Similarly, Cal Newport wrote a book called Deep Work (2016), in which he emphasizes the necessity of learning how to focus. The development of this volitional muscle will enable you to "quickly master complicated information and produce better results in less time." Though that sounds good to me in theory, I don't like the underlying assumption that we need to learn how to be more productive. That feels like a pro-capitalist doomer mindset, which I want to stay extremely far away from.
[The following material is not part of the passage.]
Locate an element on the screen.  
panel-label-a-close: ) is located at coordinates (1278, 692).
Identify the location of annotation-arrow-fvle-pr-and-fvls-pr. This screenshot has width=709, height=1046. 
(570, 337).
I also had the realization some time ago that I don't spend that much time on the internet just browsing anymore. It used to feel fun and exciting to get online, because there was so much out there, and it felt organic to explore. There also were some online communities I used to be a part of (shoutout diabloworld and various car forums) that had major impacts on my life, both online and in the real world. That slowly changed over the years, to the point where in the past decade or so, the websites I was visiting were limited to reddit, instagram, youtube, and a few news pages. Getting on the internet doesn't feel like it used to, now I'm mostly passively consuming rather than participating in communities or exploring.
Also, in writing this, I remembered that recurse has a webring so I'm gonna join that right after this is published.
Anyway, I've been thinking loosely about all of this over the years while slowly developing my own media consumption pipeline. The goal for me is to be selective about what appears in front of my face, with the intent of reading deeply rather than skimming a ton of articles every day. So here are a list of things that I like to use that help me escape the black hole of algorithmic mind control. I like a mix of curated emails, RSS reading, and completely open ended tools that let me explore. Email newsletters are nice because they are opt-in, and most only show up once a week.
Freeform:
- https://www.are.na/ - I don't use this enough, but when I have time it's a great way to click around and see what other people are collecting on the internet.
- If you need a place to start, now you have one: https://www.are.na/chia/poetic-web
- Storygraph - for bookworms. this replaces goodreads for me, it's quite excellent.
RSS:
- Readwise Reader - I love Readwise. It has an RSS feed and it also replaces my beloved Pocket (RIP) which I was using to bookmark and later read longform articles. I used to use Inoreader and Pocket separately, but Readwise is much better overall.
Newsletters
- The link by Ben Vander - links. mostly about tech related stuff. there's nothing else to it.
- web curios - an overwhelming stream of consciousness written by an English madman, but full of very cool and obscure links
- naive weekly - meditations on the slow and non-corporate internet. the author of this newsletter also published the Internet Phone Book which is an endearing collection of personal websites and other pieces of internet art.
- Tangle - independent news that tries to present both sides of any story they report on. it's actually pretty decent.